Significantly, they've granted a further $460 million to American climate projects since 2009, and $4 billion worldwide in all categories. Hewlett's grants to pipeline opponents since 2009 comprise just 0.25 per cent of all its funding.

Tellingly, Hewlett concluded its pipeline opposition funding with an exit grant in 2016, after Rachel Notley introduced her climate plan.

The second largest Tar Sands funder isn't a Rockefeller, either.

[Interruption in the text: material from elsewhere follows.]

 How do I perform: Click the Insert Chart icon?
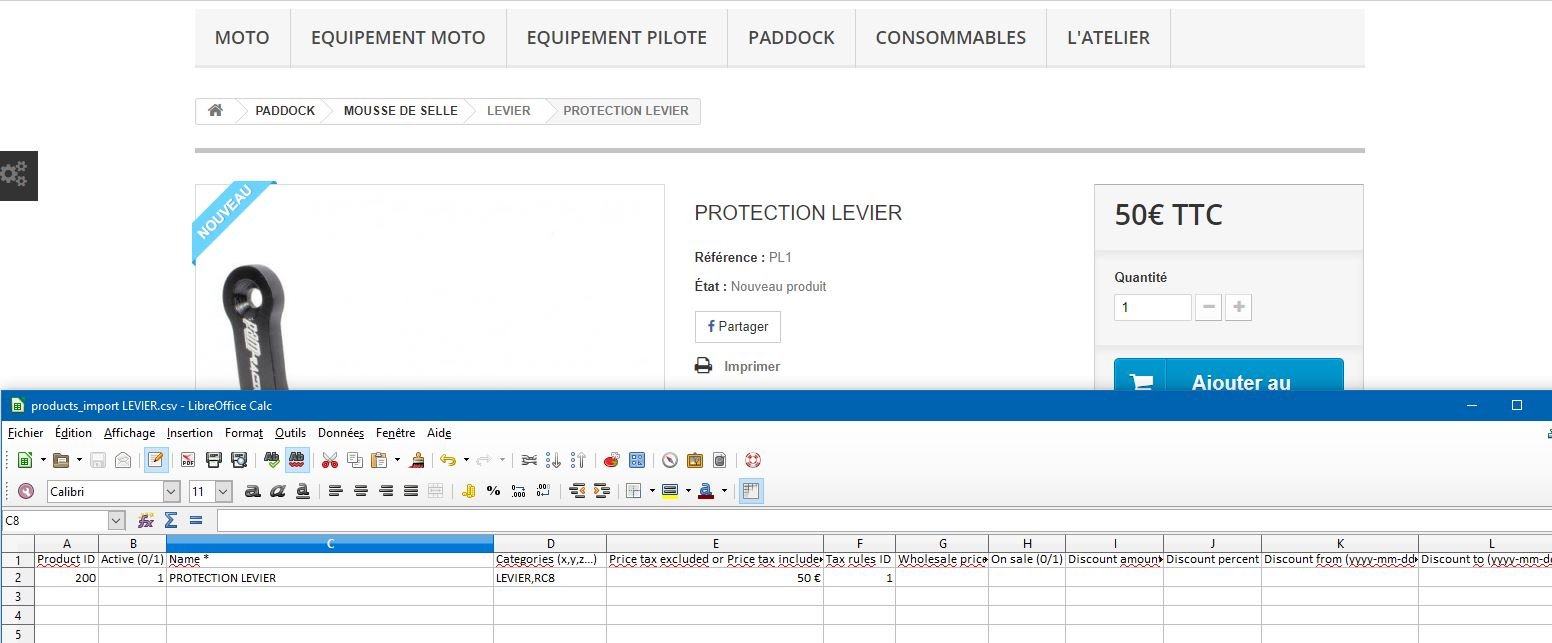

Even worse for the conspiracy theory, they aren't even American. With annual grants of about $1 million over the last decade, the Geneva-based Oak Foundation partnered with Hewlett to provide almost half the funding of the Tar Sands Campaign over the last decade.

Like Hewlett, with whom they collaborate on major international climate projects, Oak ranks in the top five climate funders in the world. Like Hewlett, they allocate very substantial funding — $250 million — to American-based climate initiatives, out of $2.6 billion in total grants since 2009.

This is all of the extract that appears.